Conclusiones y perspectivas
El panorama de la Ecología Molecular en México indica un desarrollo considerable de la disciplina en nuestro país. Los sistemas de estudio han sido diversos, aunque predominan los vertebrados y las plantas, mientras que otros grupos están extremadamente subrepresentados. Además de los sistemas de estudio tradicionales para la ecología, es importante resaltar líneas novedosas de investigación encaminadas a la descripción de procesos demográficos históricos en las poblaciones humanas de América (Raghavan et al., 2015) y de ancestría para las poblaciones humanas en México (Gravel et al., 2013, Johnson et al., 2011, Rangel-Villalobos et al., 2008). Estos estudios han aplicado los fundamentos y métodos propios de la Ecología Molecular con el fin de describir patrones genético-poblacionales, filogeográficos, de parentesco y conducta a partir de fragmentos de ADN mitocondrial (Figueiro, Hidalgo y Sans, 2011 González-Martín et al., 2015, Guardado-Estrada et al., 2009), microsatélites (Camacho-Mejorado et al., 2015, Quinto-Cortés et al., 2010) y a nivel genómico (Moreno-Estrada et al., 2014). Por otra parte, todas las áreas de la Ecología Molecular están presentes con trabajos en México, aunque existe una predominancia de la genética de poblaciones y la filogeografía. La mayoría de los estudios están basados en secuencias de fragmentos de ADN y microsatélites.

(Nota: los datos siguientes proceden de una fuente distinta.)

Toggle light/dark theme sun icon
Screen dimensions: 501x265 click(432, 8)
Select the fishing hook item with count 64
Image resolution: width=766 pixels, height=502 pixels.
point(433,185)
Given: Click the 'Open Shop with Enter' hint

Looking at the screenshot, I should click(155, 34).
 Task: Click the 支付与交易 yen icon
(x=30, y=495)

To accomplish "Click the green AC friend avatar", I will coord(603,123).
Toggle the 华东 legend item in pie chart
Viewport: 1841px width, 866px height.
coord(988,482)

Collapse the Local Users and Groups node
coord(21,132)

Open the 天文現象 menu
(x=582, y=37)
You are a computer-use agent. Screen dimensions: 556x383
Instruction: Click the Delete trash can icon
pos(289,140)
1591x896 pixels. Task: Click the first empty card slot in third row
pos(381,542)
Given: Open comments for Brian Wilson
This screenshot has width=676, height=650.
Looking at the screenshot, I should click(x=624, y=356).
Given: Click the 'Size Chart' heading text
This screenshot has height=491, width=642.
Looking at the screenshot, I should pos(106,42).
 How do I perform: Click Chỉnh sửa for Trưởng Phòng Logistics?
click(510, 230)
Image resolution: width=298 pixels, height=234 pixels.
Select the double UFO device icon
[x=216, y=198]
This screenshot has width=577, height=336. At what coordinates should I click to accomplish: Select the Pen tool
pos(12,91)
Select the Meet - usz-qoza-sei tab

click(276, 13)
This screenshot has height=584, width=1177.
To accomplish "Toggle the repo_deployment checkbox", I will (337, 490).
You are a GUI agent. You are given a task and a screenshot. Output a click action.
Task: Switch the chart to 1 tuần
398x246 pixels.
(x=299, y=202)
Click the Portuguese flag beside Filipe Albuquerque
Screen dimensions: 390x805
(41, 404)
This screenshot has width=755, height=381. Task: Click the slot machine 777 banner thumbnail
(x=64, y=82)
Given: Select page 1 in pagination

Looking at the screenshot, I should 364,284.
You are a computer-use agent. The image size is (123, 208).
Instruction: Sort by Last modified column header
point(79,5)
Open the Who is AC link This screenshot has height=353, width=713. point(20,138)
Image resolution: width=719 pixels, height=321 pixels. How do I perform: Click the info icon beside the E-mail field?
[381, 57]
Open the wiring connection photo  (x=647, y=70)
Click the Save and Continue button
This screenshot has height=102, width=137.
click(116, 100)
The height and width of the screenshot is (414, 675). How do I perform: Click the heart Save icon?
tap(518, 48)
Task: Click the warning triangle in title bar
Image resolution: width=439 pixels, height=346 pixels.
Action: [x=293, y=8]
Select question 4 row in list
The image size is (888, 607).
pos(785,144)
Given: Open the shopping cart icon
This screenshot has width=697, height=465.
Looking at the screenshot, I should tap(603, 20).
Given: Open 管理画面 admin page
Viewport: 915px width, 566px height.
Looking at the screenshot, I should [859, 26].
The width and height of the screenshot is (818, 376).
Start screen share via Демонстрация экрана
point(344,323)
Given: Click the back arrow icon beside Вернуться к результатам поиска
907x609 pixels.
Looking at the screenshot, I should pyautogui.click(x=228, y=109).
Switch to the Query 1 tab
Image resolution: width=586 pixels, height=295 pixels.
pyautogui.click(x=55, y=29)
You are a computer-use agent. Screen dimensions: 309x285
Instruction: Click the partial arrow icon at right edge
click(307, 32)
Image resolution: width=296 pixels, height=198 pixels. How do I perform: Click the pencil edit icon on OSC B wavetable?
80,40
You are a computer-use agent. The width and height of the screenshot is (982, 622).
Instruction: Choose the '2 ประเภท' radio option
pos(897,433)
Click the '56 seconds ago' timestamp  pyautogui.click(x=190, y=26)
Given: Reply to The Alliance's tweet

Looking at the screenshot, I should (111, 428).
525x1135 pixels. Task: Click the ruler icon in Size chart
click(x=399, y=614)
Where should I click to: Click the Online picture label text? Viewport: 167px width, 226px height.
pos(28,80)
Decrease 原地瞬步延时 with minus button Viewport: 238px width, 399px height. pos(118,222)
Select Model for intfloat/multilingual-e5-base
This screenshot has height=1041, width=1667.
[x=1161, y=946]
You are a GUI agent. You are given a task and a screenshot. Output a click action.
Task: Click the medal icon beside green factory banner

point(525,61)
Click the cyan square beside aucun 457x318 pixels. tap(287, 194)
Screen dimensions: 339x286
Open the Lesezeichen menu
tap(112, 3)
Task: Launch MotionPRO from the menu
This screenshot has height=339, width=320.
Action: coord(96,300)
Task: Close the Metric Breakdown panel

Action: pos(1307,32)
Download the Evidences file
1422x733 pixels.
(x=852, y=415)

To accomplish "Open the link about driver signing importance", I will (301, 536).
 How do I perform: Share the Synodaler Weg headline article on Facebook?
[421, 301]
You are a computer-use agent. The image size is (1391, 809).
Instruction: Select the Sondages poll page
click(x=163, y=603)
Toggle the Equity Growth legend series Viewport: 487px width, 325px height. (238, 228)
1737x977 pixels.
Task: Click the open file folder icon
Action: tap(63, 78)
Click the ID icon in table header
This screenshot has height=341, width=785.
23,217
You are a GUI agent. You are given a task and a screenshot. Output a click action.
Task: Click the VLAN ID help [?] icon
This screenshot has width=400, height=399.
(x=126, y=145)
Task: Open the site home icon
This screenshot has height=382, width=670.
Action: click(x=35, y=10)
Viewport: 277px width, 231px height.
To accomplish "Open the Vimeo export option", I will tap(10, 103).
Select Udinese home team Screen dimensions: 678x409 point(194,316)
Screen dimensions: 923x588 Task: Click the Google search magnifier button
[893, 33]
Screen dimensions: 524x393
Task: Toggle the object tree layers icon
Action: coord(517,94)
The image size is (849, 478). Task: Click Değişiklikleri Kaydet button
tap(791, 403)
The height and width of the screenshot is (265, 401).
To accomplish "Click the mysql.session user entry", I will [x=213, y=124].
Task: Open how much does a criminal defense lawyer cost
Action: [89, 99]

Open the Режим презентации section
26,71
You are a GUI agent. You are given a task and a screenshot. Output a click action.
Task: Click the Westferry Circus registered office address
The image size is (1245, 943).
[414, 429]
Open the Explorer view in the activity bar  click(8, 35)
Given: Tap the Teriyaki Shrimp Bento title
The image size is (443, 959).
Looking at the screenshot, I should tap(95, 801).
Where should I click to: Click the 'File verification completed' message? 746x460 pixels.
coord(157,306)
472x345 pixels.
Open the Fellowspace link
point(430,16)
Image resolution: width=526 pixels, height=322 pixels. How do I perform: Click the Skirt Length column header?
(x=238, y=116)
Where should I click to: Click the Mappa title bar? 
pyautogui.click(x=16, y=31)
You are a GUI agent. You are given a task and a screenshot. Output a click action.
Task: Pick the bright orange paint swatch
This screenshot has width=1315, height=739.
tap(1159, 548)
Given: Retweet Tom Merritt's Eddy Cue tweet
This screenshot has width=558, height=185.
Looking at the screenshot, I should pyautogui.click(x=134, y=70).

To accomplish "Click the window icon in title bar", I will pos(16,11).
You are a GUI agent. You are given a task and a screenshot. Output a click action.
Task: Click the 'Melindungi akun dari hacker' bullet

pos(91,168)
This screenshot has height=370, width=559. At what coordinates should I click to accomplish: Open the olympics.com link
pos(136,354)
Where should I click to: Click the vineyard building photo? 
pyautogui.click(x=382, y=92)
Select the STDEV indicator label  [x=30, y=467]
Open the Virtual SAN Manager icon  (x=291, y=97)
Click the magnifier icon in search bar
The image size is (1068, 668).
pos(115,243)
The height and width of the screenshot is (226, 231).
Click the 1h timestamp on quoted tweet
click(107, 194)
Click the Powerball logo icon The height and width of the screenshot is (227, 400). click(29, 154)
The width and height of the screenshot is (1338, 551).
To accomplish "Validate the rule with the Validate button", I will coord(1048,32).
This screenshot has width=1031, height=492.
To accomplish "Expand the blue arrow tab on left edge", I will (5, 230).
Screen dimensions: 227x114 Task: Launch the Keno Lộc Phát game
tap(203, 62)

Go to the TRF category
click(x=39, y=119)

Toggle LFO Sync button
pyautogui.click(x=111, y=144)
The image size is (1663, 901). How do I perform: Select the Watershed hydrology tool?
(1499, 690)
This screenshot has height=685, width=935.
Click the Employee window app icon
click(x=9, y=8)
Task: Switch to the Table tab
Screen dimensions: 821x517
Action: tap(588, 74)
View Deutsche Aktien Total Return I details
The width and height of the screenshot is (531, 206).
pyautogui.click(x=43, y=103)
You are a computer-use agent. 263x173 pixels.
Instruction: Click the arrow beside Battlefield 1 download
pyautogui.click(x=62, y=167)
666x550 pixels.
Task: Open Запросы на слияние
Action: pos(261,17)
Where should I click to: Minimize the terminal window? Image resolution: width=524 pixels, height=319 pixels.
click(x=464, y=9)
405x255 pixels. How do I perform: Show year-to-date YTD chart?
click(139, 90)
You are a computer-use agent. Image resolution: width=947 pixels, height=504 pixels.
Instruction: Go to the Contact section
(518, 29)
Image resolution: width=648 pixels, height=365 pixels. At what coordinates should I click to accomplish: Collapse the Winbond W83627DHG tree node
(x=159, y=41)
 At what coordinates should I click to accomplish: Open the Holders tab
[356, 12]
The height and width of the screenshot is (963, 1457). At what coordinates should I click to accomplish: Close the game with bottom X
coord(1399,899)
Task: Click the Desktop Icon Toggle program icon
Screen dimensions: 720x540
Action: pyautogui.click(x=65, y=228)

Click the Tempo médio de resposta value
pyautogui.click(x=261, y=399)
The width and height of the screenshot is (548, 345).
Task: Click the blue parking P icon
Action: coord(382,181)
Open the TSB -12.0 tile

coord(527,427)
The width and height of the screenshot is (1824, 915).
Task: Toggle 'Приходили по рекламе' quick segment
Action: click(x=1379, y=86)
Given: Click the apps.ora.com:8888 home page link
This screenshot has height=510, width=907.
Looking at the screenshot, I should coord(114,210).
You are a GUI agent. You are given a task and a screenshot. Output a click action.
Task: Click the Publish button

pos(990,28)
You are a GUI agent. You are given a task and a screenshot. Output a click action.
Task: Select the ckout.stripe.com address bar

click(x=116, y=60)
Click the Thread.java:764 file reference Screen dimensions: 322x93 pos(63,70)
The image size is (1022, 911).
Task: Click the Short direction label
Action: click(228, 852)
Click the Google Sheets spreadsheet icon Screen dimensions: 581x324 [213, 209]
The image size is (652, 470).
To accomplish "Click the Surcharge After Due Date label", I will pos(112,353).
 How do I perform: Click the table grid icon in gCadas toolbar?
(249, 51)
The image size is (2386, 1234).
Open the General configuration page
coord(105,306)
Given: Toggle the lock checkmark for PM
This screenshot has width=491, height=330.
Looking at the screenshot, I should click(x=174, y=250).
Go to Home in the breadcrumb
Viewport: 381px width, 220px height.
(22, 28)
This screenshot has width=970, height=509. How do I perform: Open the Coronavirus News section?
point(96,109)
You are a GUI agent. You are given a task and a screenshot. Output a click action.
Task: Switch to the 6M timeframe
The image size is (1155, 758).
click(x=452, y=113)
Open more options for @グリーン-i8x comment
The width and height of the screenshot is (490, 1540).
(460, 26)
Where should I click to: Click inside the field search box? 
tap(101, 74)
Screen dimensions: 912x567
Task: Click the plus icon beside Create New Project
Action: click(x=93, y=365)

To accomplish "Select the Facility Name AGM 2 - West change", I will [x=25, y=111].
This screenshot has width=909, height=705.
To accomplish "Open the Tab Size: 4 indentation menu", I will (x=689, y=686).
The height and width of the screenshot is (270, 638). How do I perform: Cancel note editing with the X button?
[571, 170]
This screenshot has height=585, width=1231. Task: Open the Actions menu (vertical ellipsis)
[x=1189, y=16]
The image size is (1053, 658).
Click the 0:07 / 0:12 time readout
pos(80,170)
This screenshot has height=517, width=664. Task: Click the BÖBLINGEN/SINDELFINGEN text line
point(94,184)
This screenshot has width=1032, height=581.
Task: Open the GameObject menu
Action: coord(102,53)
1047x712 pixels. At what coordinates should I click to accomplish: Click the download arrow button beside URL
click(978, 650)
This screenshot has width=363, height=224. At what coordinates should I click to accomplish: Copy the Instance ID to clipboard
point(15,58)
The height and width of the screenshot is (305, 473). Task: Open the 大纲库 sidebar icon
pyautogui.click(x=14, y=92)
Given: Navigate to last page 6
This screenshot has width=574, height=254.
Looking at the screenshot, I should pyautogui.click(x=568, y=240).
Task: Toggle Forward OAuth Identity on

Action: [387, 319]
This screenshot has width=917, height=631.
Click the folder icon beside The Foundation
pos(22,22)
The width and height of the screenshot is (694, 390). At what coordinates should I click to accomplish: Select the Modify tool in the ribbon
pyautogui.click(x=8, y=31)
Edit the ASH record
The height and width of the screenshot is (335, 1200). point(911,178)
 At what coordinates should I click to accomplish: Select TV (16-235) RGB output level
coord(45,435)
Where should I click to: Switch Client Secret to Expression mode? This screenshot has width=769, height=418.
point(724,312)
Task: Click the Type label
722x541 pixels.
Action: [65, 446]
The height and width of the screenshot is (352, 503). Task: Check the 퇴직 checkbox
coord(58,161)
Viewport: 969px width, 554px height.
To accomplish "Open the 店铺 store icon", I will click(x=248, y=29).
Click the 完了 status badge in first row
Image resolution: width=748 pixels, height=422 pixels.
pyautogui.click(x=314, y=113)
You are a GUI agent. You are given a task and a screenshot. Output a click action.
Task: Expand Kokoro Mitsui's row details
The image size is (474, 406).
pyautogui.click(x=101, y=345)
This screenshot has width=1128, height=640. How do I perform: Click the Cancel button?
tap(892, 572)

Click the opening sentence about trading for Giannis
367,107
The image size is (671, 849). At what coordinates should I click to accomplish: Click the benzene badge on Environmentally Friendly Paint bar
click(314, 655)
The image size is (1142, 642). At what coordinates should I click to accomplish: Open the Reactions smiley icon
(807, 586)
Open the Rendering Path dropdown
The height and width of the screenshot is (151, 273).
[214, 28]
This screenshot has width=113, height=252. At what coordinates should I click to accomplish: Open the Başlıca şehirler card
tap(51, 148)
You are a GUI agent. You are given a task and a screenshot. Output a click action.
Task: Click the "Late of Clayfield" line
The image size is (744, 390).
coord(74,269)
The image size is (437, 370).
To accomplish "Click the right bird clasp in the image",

En general, nuestra revisión sugiere la necesidad de desarrollar trabajos en las áreas emergentes de la Ecología Molecular identificadas por Andrew et al. (2013), a la vez que se continúa con la caracterización de la impresionante diversidad biológica del país utilizando los enfoques más tradicionales. Por ejemplo, se puede esperar el rápido desarrollo de la genómica del paisaje, conforme la implementación de los métodos de secuenciación de nueva generación permitan una evaluación más precisa de hipótesis ecológicas y evolutivas (e.g., Bonilla-Rosso et al., 2012, Centeno et al., 2012, Rebollar et al., 2012).
Igualmente, el estudio de la diversidad microbiana al interior de los organismos pluricelulares, la ecología trófica, el parentesco y el comportamiento, y la filogenia de las comunidades, son temas que tienen un importante potencial de crecimiento considerando los pocos, pero conceptualmente novedosos, estudios que han sido publicados en estas áreas (e.g., Carlson et al., 2013, Morales-Jiménez et al., 2012, Nguyen et al., 2013, Ramírez-Puebla et al., 2010, Tapia-Torres et al., 2015, Tovar-Sánchez et al., 2013). Para lograr estos objetivos será necesario un esfuerzo de modernización de los centros de investigación del país, expandiendo sus capacidades técnicas y académicas y fortaleciendo el apoyo a los proyectos de investigación.